+++ Data extracts +++

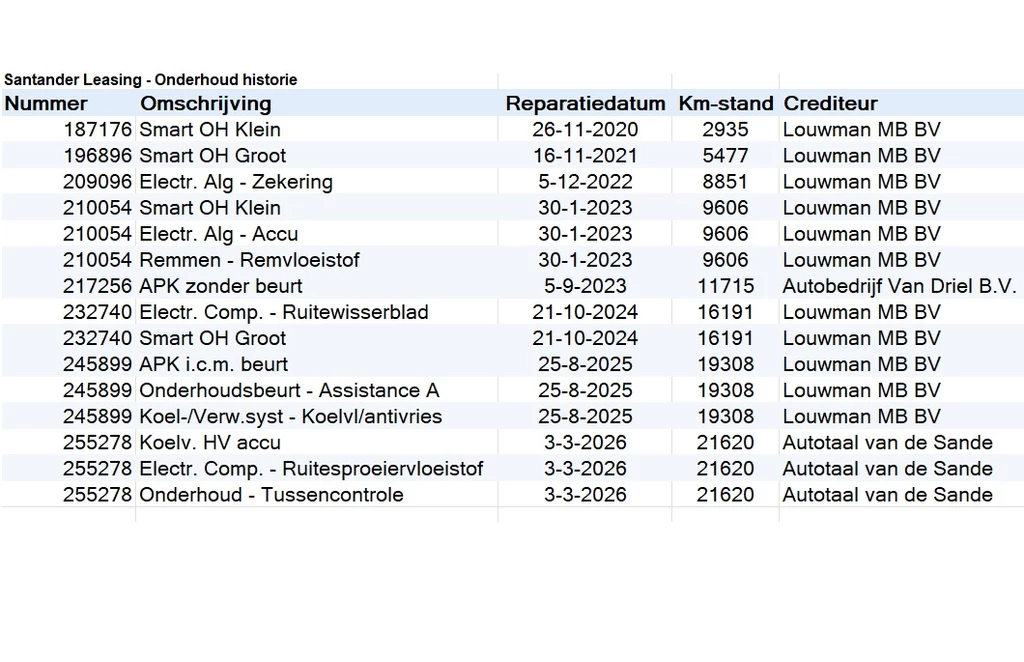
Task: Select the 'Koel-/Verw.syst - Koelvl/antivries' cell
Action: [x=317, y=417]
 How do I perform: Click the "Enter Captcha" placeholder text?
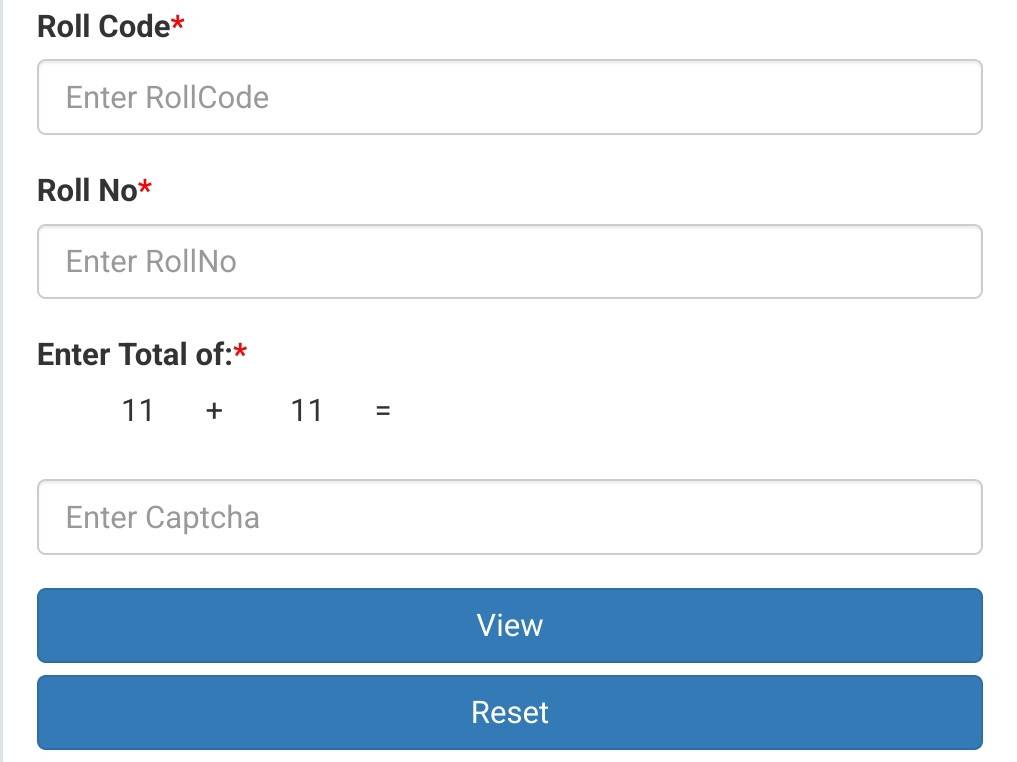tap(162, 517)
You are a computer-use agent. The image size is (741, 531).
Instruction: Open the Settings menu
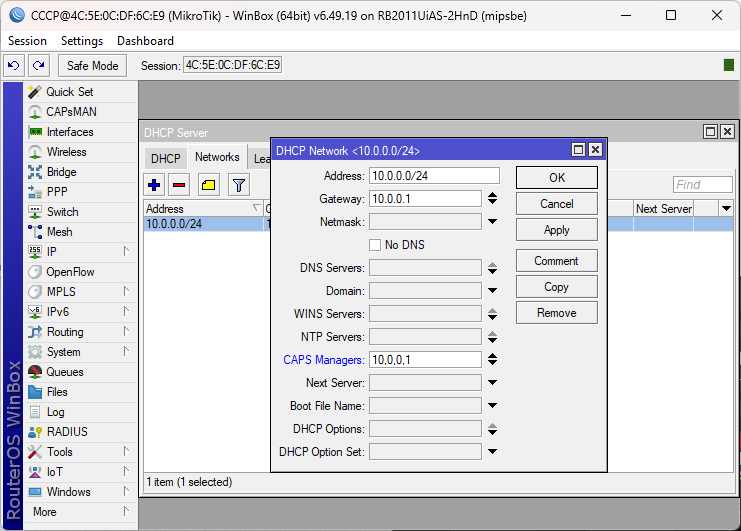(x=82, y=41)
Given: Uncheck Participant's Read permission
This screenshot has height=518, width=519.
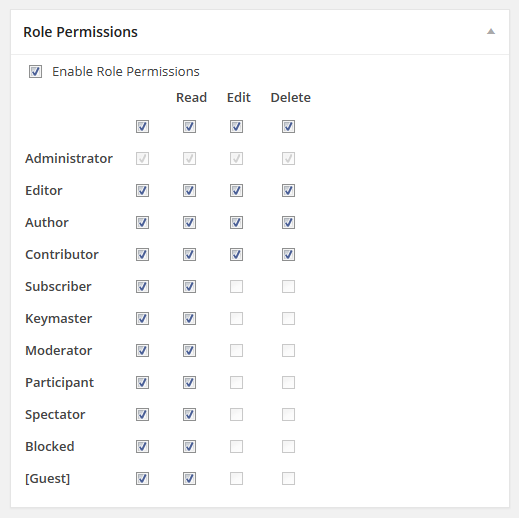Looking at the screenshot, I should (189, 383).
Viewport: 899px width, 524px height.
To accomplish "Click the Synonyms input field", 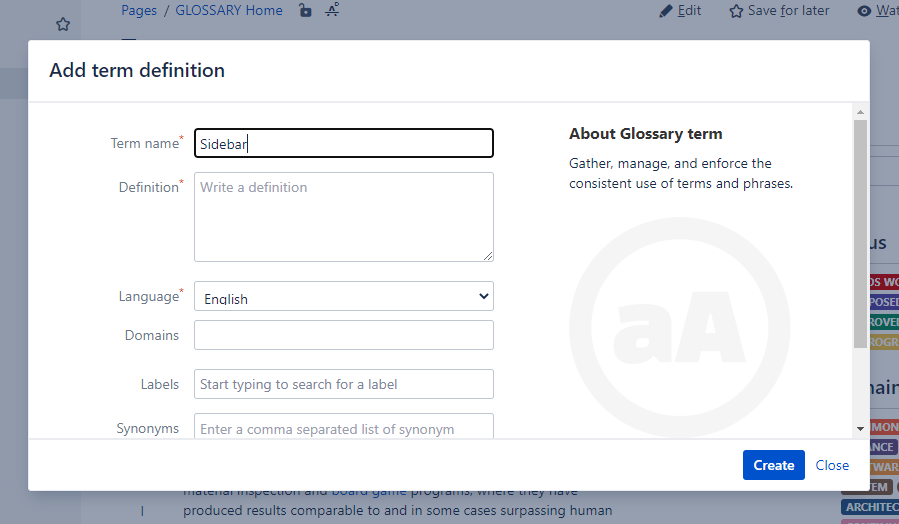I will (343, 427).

+++

_What the task requires:_ Copy everything above from the line holding "You are a computer-use" down to the line holding "Viewport: 899px width, 524px height.", both ends included, exactly as it stands and without the pictures.

_Written answer:_
You are a computer-use agent. The image size is (741, 531).
Instruction: Open the Settings menu
(x=82, y=41)
Given: Uncheck Participant's Read permission
This screenshot has height=518, width=519.
Looking at the screenshot, I should (189, 383).
Viewport: 899px width, 524px height.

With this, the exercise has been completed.